# ForwardDiff.jacobian of softmax vs analytic Jacobian

I am trying out automatic differentiation on part of my code in place of the analytic derivative, but ForwardDiff.jacobian of softmax seems to take twice as long as the analytic Jacobian. I’m not sure if this is an expected result or I’m doing something to slow down ForwardDiff. Any feedback is appreciated.

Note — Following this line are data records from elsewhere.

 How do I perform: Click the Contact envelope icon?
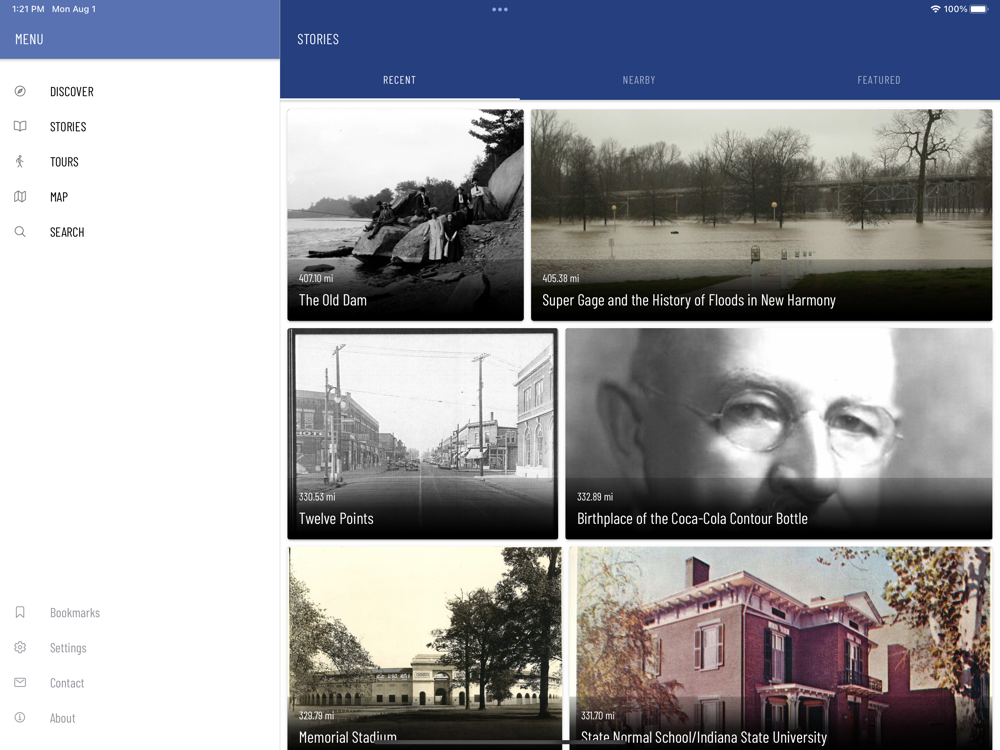pyautogui.click(x=20, y=682)
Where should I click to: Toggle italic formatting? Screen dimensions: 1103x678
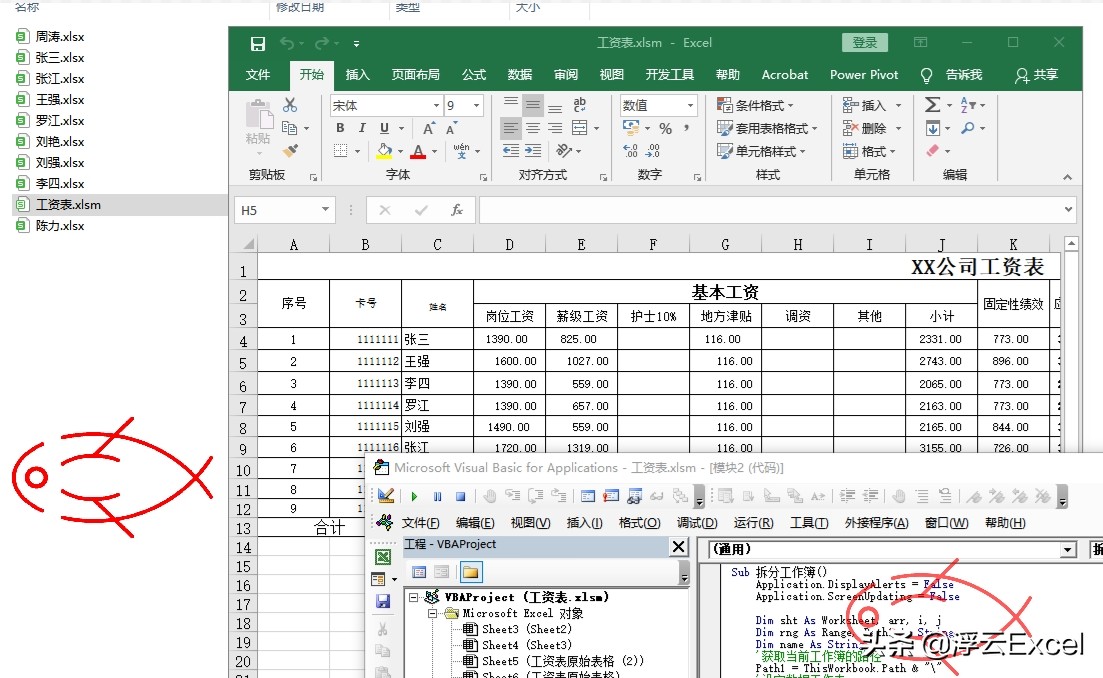(362, 128)
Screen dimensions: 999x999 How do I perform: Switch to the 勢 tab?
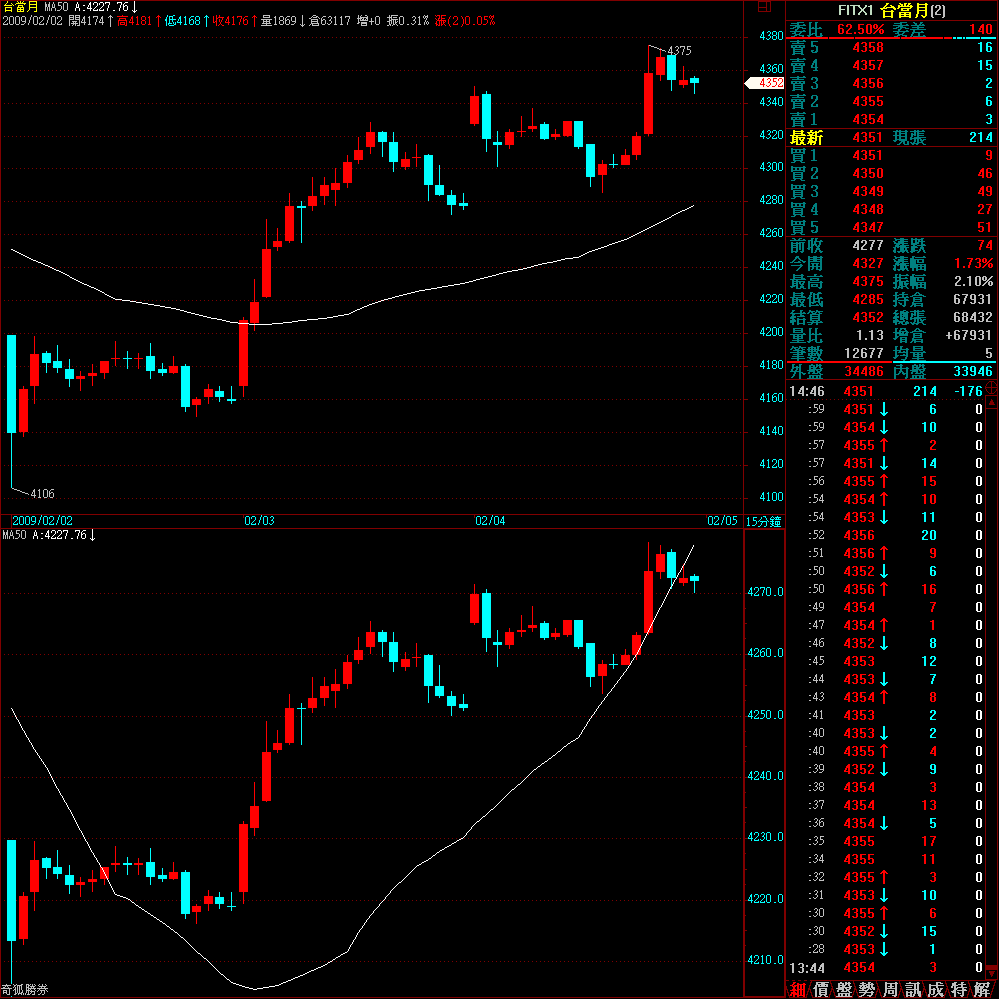point(867,989)
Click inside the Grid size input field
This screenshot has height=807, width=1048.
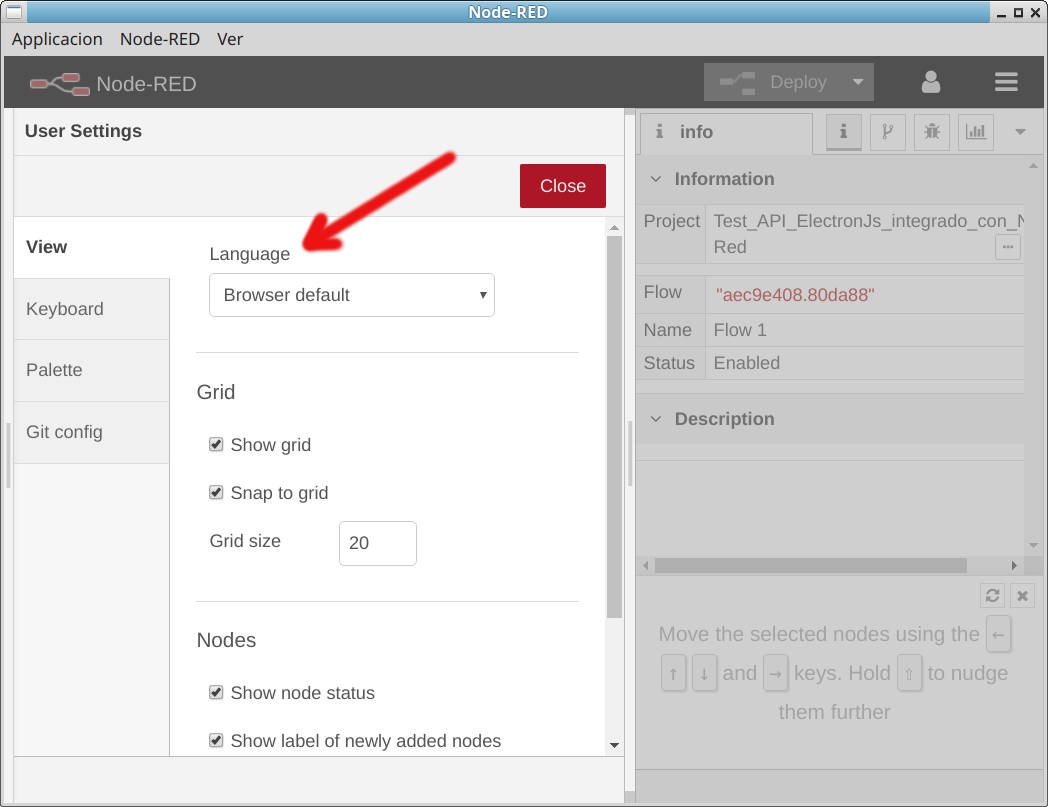(x=377, y=543)
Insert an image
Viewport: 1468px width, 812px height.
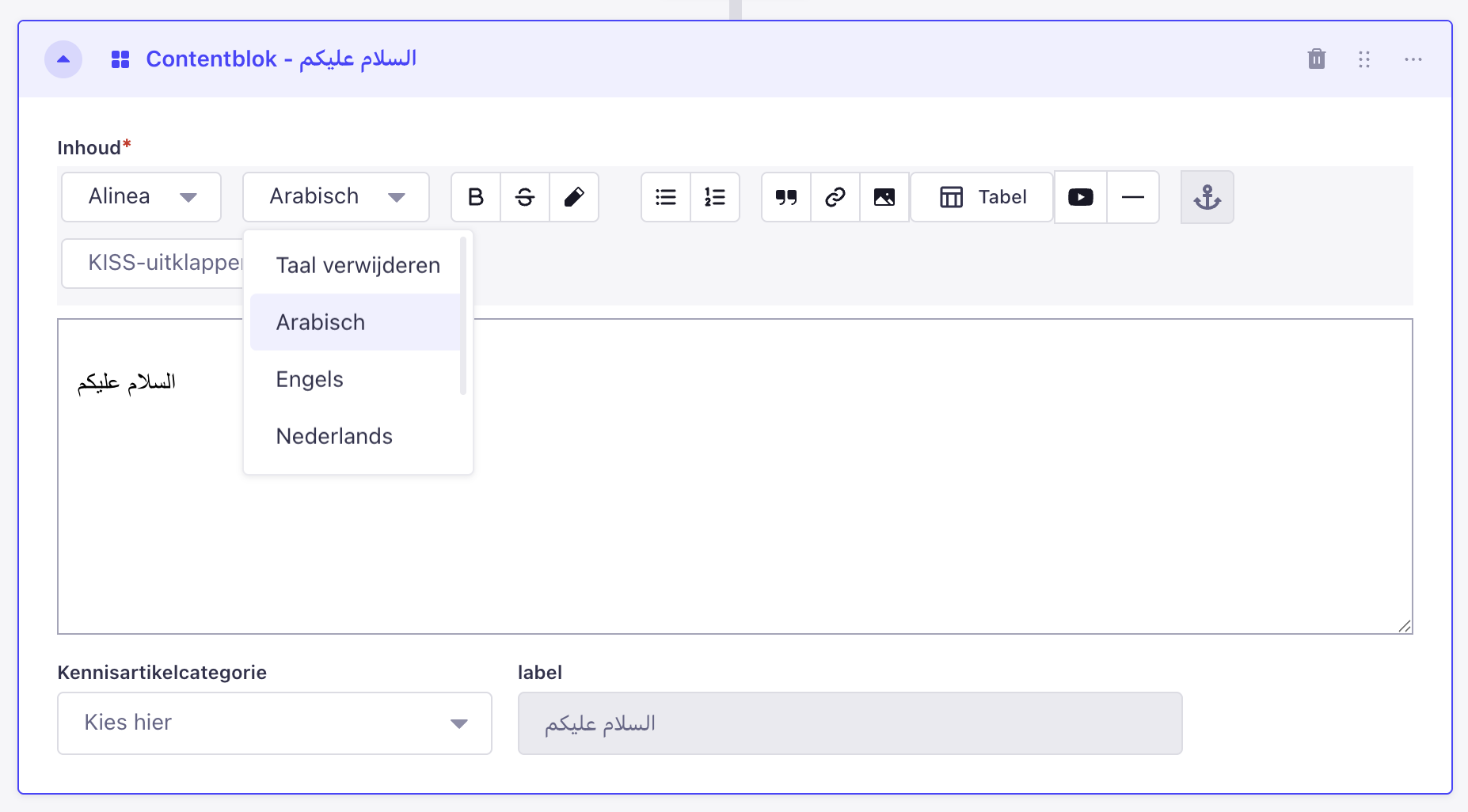click(884, 197)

Below is a MWE with data representative of my problem. The loop within the functions is also representative (i.e. compute a list of Jacobians for subsets of a larger array). I tried passing an anonymous function to the jacobian, as well as a function that doesn’t compute softmax in-place (both commented out). I know that pushing to an `Array{Any}` is not great, but that’s just for the MWE.

``````using ForwardDiff
using BenchmarkTools

# softmax copied from StatsFuns without convert
function softmax2(x::AbstractArray{T}) where {T<:Real}
n = length(x)
u = maximum(x)
s = 0.
r = similar(x)
@inbounds for i = 1:n
s += (r[i] = exp(x[i] - u))
end
invs = inv(s)
@inbounds for i = 1:n
r[i] *= invs
end
r
end
function softmax2!(r::AbstractArray{T}, x::AbstractArray{T}) where {T<:Real}
n = length(x)
length(r) == n || throw(DimensionMismatch("Inconsistent array lengths."))
u = maximum(x)
s = 0.
@inbounds for i = 1:n
s += (r[i] = exp(x[i] - u))
end
invs = inv(s)
@inbounds for i = 1:n
r[i] *= invs
end
r
end

function jac1(x, beta)
result = Array{Any}(undef, 0)
for i in 1:10:(size(x)[1] - 9)
thisx = x[i:(i + 9),:]
pp!(y::Vector, b::Vector) = softmax2!(y, thisx * b)
# pp! = (y, b) -> softmax2!(y, thisx * b)
p = zeros(Float64, 10)
lambda = ForwardDiff.jacobian(pp!, p, beta)::Array{Float64, 2}
# pp = b -> softmax2(thisx * b)
# 𝐩 = pp(beta)
# lambda = ForwardDiff.jacobian(pp, beta)
push!(result, lambda)
end
return result
end
function jac2(x, beta)
result = Array{Any}(undef, 0)
for i in 1:10:(size(x)[1] - 9)
thisx = x[i:(i + 9),:]
p = softmax2(thisx * beta)
lambda = similar(thisx)
for k in 1:length(beta)
last_term = 0.
for s in 1:10
last_term += thisx[s, k] * p[s]
end
for t in 1:10
lambda[t, k] = p[t] * (thisx[t, k] - last_term)
end
end
push!(result, lambda)
end
return result
end

X = [0.398106 0.496961; -0.612026 -0.224875; 0.34112 -1.11714;
-1.12936 -0.394995; 1.43302 1.54983; 1.9804 -0.743514; -0.367221 -2.33171;
-1.04413 0.812245; 0.56972 -0.501311; -0.135055 -0.510887;
2.40162 -1.21536; -0.03924 -0.0225586; 0.689739 0.701239;
0.0280022 -0.587482; -0.743273 -0.606728; 0.188792 1.09664;
-1.80496 -0.24751; 1.46555 -0.159902; 0.153253 -0.625778;
2.17261 0.900435]
β = [0.924499; 0.869371]
X = repeat(X, outer = (5, 2))
β = repeat(β, 2)

display(isapprox(jac1(X, β), jac2(X, β)))

@btime jac1(X, β)
@btime jac2(X, β)
``````

Output

``````true  8.137 μs (94 allocations: 25.50 KiB)
4.086 μs (44 allocations: 12.22 KiB)
``````